Name: Kelly Taylor, MS, LMFTA

Department: Human Development and Family Science

College: Health and Human Performance

Course: Internship Courses HDFS 4991 and 4992

Course Description: Usually, I teach these as hybrid courses. The majority of their work is done at one of more than 120 internship sites locally, state-wide, and sometimes throughout the United States. Each student is responsible to work 352 hours on site over the course of the 16-week semester. I monitor students’ progress via monthly reports, internship fair participation, signed time sheets, evaluations from site supervisors and through written assignments.

Since we switched to online teaching, I have had to radically change my expectations for internship students. Because they can no longer safely work on site to complete their hours, I now plan to reduce the goal for hours from 352 to 275. To accomplish these hours, since being on site is no longer feasible, students will be able to accrue hours through alternate means.

I have asked site supervisors to set telework for their internship students when appropriate. Completion of work set by their site supervisors should take priority over other means of accumulating hours. Students will have optional online modules and trainings worth differing amounts of hours. They can select different options according to the number of hours needed to reach their goal and their preference of material. Such online offerings include trainings on child health and safety, teaching those with autism, anxiety reduction, child welfare, etc. Following the trainings, students will be responsible for completing a brief summary or reflection on what they learned before the hours are awarded to them. Students have the option of reading a book on emotional intelligence in the work place for some of their supplemental hours.

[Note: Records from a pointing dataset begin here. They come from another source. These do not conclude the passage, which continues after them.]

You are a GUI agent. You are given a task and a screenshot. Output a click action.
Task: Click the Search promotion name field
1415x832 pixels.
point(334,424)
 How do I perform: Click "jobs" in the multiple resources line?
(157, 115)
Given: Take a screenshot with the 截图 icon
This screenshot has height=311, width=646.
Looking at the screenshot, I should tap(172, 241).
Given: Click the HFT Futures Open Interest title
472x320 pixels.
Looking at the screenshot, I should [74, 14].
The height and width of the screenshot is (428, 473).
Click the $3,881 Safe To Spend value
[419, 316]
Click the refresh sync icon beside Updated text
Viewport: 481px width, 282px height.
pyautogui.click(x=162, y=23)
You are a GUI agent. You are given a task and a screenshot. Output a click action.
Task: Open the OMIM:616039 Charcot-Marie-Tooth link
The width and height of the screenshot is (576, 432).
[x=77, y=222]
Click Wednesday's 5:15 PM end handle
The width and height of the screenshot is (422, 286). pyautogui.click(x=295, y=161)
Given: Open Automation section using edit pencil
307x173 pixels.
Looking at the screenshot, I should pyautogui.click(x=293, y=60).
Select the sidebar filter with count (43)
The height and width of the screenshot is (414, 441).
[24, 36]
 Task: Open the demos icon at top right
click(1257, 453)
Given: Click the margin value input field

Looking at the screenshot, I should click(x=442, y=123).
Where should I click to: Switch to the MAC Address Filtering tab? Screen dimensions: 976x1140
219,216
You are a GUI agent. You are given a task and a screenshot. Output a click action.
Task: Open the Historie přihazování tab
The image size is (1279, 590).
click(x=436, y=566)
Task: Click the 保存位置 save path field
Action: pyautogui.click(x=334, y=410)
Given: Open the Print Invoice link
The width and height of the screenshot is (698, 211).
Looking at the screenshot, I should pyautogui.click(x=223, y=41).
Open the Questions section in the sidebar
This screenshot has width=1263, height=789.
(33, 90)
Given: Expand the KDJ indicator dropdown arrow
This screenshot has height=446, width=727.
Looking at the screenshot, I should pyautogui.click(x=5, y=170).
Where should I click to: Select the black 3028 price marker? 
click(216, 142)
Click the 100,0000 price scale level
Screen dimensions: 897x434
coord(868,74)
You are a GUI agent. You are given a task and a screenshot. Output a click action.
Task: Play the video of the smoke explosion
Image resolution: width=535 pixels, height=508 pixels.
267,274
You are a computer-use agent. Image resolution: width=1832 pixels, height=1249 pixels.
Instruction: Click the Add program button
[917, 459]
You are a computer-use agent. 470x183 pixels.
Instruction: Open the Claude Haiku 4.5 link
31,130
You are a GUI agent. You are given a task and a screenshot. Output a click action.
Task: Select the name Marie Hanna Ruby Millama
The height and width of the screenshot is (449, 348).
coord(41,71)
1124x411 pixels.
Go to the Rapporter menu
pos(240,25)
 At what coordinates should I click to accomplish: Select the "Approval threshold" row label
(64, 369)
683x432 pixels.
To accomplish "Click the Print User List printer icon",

I chose this strategy, because these modules and trainings can be completed at home —whether their home is local or in another part of the state or country. They can also, for the most part, be completed on their own time table, so if they have spotty internet or have to share a device with family members it won’t affect their success. Additionally, several of these trainings have certificates attached to them, which will enhance our student interns’ resumes. Students can elect to do all of the modules and trainings if they are behind on internship hours or none if they worked ahead prior to Spring Break, or they can opt to complete them for their own professional development, if they have the time.

These spotlights are meant to spark ideas as we work together as a campus community to continue to facilitate student learning and engagement, possibly in new and creative ways. Some things we do during these unusual circumstances will be extraordinary, some will be good, and some will be just fine for now.

As we share ideas and keep our eyes on our mission, thank you Pirate Faculty, for your commitment to just keep teaching!